### Task details
Return verbatim the passage of the post on Boulding's Ecodynamics that begins at the words "This explanation of" and stops after the words "code from replicating.".

### Extract
++++++

Update: This post is a review of Kenneth Boulding’s Ecodynamics: A New Theory of Societal Evolution
Bateson’s idea that communication is a replication of structure from one person to the next is also found elsewhere. In Ecodynamics (1978), Kenneth Boulding argues that the power of human communication comes from the ability of our brains—an ability for which he uses the metaphor ‘know-how’—to replicate structure across other brains (128). Boulding finds this tendency in structures like DNA, the structure of which attracts ‘a similar structure from its material environment’ and those new entities are able ‘form themselves, as it were, into a mirror image of the original molecule’ (101). Similarly, communication works by structures in one person’s ‘head’ ‘replicating’ themselves in the head of another. Or, to avoid the complications involved in going inside heads, it is the propagation of the know-how through the various structures for which it is coded.
This explanation of communication provides a partial understanding of hypnosis. In effect, hypnosis works through the physiological repression of the various means of suppressing this propagation of the code. Bateson describes this process in a circus animal, which he feels ‘abrogate[s] the use of certain higher levels’ of thinking; he argues that it is also the means of hypnotism (369). If the higher levels of intelligence are circumvented, either through the conscious will or through suggestive or physiological means, then there is no interference to prevent the code from replicating.
This realization leads to a biological explanation for effective communication. First, the code must be able to be received without interference. Second, it must have what Boulding calls the sufficient ‘material’ means to propagate (101). In the replication of DNA, this would mean the correct molecules and nutrients; In human communication, it would be effective channels by which the code could spread. Third, the code must be correctly encoded for the material in which it wishes to move. Both Bateson and Boulding suggest that magic represents an ineffective communication of this kind. If a person can be persuaded to do something by words or actions, the practitioner of magic argues, so can nature. However, nature is not designed so as to be able to receive communicative codes and is therefore not influenced by the majority of them (typically words or ritual behavior—changing the code so that it can be received by natural bodies, however, such as fertilizing a plant or seeding a cloud, does result in effect code propagation from humans to nature).
The similarities that are seen between code propagation across persons and in biological structures like DNA prompt both Bateson and Boulding to make a connection between minds and nature. Bateson points out that the basic unit of evolution—the interconnected system—is also the unit of the mind, which is not necessarily limited by the skull. Similarly, Boulding suggests that like environments, individual minds are connected through ‘writing, sculpture, painting, photography and recordings’ into a ‘single mind’ in that each individual mind ‘participates in the experience of other minds through the intermediary of communication’ (128). This fact leads to the interesting conception of the individual not as an individual, but as a part of a larger whole. Since most theories of communication are based on the first model, appropriating the second should have interesting effects on communication theory.

++++++

### Supplied information
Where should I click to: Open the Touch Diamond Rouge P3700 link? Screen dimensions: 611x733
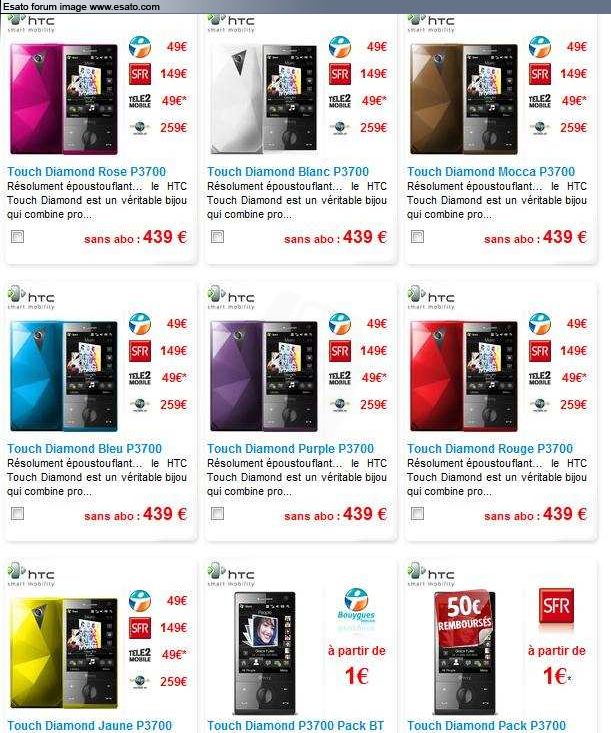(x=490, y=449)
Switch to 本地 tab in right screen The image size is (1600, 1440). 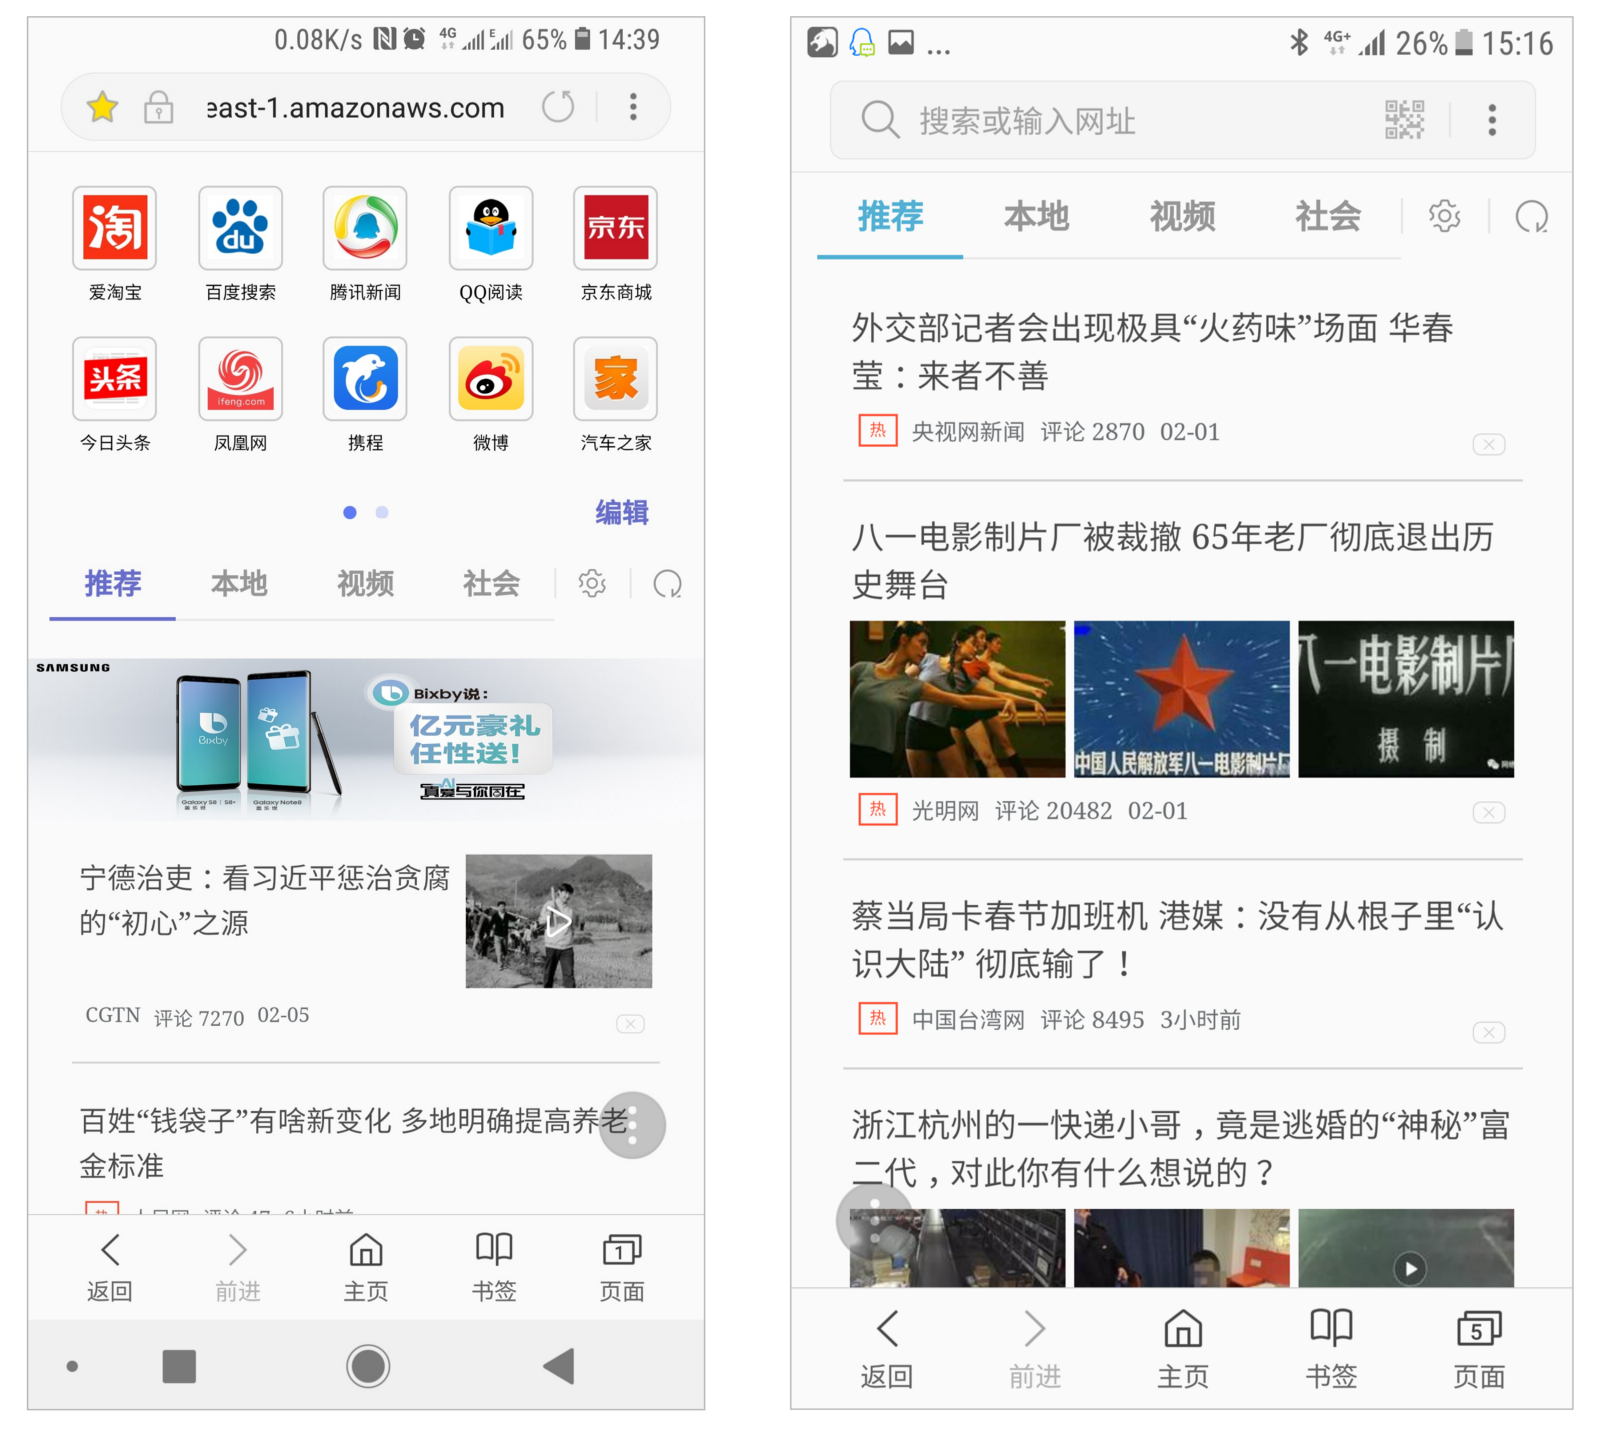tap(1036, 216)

++++++

### Task solution
This explanation of communication provides a partial understanding of hypnosis. In effect, hypnosis works through the physiological repression of the various means of suppressing this propagation of the code. Bateson describes this process in a circus animal, which he feels ‘abrogate[s] the use of certain higher levels’ of thinking; he argues that it is also the means of hypnotism (369). If the higher levels of intelligence are circumvented, either through the conscious will or through suggestive or physiological means, then there is no interference to prevent the code from replicating.